Di tengah situasi pandemi, banyak sektor yang mengalami penurunan. Namun untuk segmen rumah bersubsidi masih tetap bisa bertahan di tengah terjangan Corona. Apabila segmen ini digalakan, maka akan terserap sekitar 30 juta tenaga kerja. Dan Toto menyatakan modal untuk menjadi pengembang perumahan kelas ini pun tidak banyak yaitu sekitar Rp10 miliar. “Rp3 miliar dari modal sendiri dan Rp7 miliar dari perbankan,” ujar Toto.

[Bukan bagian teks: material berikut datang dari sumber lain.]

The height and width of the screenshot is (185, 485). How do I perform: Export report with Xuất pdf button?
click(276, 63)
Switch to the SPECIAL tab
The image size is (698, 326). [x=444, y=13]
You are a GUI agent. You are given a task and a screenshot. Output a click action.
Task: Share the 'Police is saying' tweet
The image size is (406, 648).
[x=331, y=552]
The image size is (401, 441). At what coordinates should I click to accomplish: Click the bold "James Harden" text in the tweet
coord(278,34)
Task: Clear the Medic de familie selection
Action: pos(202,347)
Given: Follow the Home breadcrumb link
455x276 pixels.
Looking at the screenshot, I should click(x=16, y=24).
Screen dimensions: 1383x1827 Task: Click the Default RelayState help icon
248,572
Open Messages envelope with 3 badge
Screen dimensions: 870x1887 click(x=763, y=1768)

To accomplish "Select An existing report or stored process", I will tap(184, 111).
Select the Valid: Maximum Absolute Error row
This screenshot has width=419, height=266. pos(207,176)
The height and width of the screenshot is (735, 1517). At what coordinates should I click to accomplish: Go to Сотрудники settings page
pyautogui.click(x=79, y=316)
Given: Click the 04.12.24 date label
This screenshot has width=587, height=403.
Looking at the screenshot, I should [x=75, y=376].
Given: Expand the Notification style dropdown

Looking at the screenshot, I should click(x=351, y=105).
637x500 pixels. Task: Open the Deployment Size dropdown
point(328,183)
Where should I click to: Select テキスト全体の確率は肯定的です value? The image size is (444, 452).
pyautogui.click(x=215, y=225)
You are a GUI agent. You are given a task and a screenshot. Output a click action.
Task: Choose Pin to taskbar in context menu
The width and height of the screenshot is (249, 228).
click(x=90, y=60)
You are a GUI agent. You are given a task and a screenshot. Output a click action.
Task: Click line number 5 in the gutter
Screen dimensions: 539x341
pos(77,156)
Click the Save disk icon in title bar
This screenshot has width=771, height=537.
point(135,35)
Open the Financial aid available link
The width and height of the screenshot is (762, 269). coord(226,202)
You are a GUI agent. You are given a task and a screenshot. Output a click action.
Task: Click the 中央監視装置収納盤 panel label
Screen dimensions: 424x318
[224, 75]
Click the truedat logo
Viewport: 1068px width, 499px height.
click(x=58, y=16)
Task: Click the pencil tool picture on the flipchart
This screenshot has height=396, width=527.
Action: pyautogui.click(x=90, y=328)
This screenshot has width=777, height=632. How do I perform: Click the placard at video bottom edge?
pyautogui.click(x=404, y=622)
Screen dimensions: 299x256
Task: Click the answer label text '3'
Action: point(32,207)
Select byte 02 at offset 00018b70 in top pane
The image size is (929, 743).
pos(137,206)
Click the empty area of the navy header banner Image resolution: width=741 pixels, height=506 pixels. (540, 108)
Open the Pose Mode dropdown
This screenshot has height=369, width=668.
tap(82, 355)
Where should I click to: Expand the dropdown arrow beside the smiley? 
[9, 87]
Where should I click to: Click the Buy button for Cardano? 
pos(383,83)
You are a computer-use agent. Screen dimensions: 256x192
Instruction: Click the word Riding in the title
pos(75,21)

Untuk itu, dia mengajak pengusaha KAHMI bekerja sama membangun sektor perumahan kelas sederhana ini. Kolaborasi antar pihak menjadi salah satu kunci kemajuan UMKM terutama UMKM di Sektor pembangunan rumah sederhana. Peluang sektor ini semakin terbuka ketika ada kebijakan fiskal Pajak Pertambahan Nilai (PPN) ditanggung pemerintah. Stimulus Keuangan itu tertuang dalam Peraturan Menteri Keuangan (PMK) Nomor 21/PMK.010/2021/ tentang Pajak Pertambahan Nilai atas Penyerahan Rumah Tapak dan Unit Rumah Susun yang Ditanggung Pemerintah (DTP) tahun anggaran 2021. “DTP 100 % untuk dibawah 2 M. 50 % untuk harga 2-5 M,” ungkap Toto
Tantangan utama para pengembang perumahan adalah menjaga arus keluar masuk kas. Selain tantangan, pasti adapula masalah yang dihadapi UMKM. Menurut Pendiri dan Pembina UKM Center FEB Universitas Indonesia masalah utama yang dihadapi UMKM adalah pencatatan keuangan usaha. Menurutnya pelaku UMKM sering mencampuradukan keuangan pribadi dan usaha. “Harusnya dipisah antara (uang) pribadi dan usaha.Persoalan yang lebih parah terjadi pada sektor mikro. Banyak Pelaku usaha mikro yang memang enggan untuk membesarkan usahanya. Selain itu mereka takut terkena pajak,” ujarnya.